We have reduced our FY17E-18E EBITDA by 5%, and FY16E by 8%, and given higher tax rate EPS by 10% for FY17E-18E. Maintain ‘buy’ with a TP of Rs 330 (vs R370 earlier) on a good play on consumption and investment themes in India.
Unitary Cooling was 33% of revenues and 72% of EBIT. Revenue growth came back to double digits at 13% y-o-y v/s -6% y-o-y in 1HFY16.
EBIT margins came in lower at 11.6% v/s 13.3% y-o-y given increased advertising spend.
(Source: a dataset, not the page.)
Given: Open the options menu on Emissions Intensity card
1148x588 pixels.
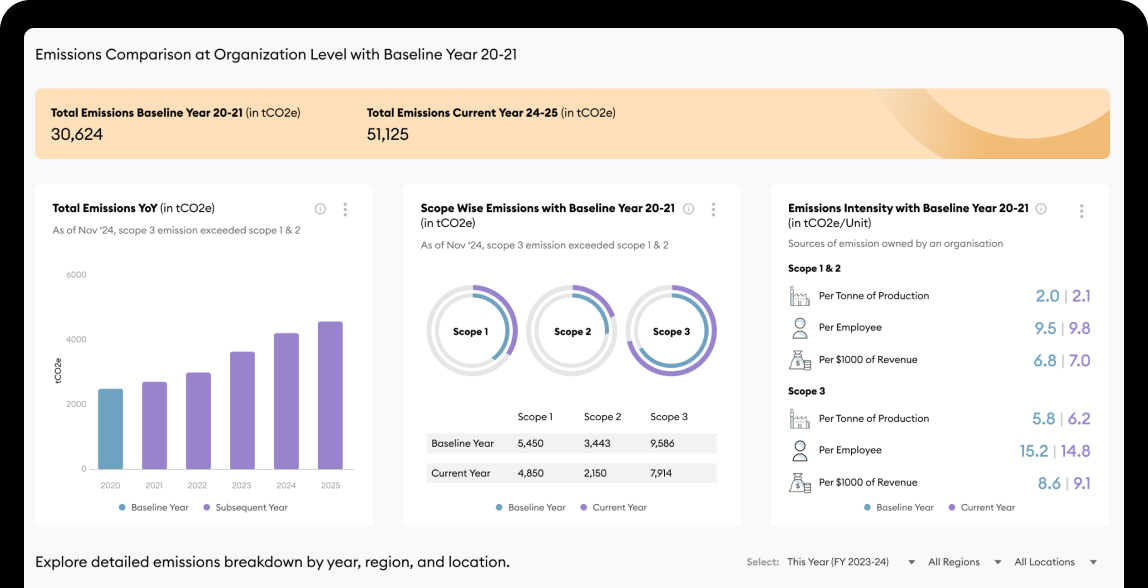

Absolute segmental EBIT came in-line with expectations.
Management has cited rising competition for the last 7-8 quarters. Industry discounts are reflecting in its steady market share at 21-22%, vs the gaining trend it had seen in FY12-14.
Despite competition and weak demand Voltas has seen only 40 bps y-o-y margin decline in 9MFY16 to 11.7%. Factoring the higher advertising expenditure, we have reduced our FY16E-18E EBIT margins by 50-70 bps y-o-y.
Our confidence in margins at 12%+ in FY17E-18E stems from our expectation of the industry returning to double digit growth in the next 12 months.
Chinese players have apparently been offering companies such as Voltas an option to buy ACs at reasonable prices and rebrand them, but Voltas is being selective in this aspect.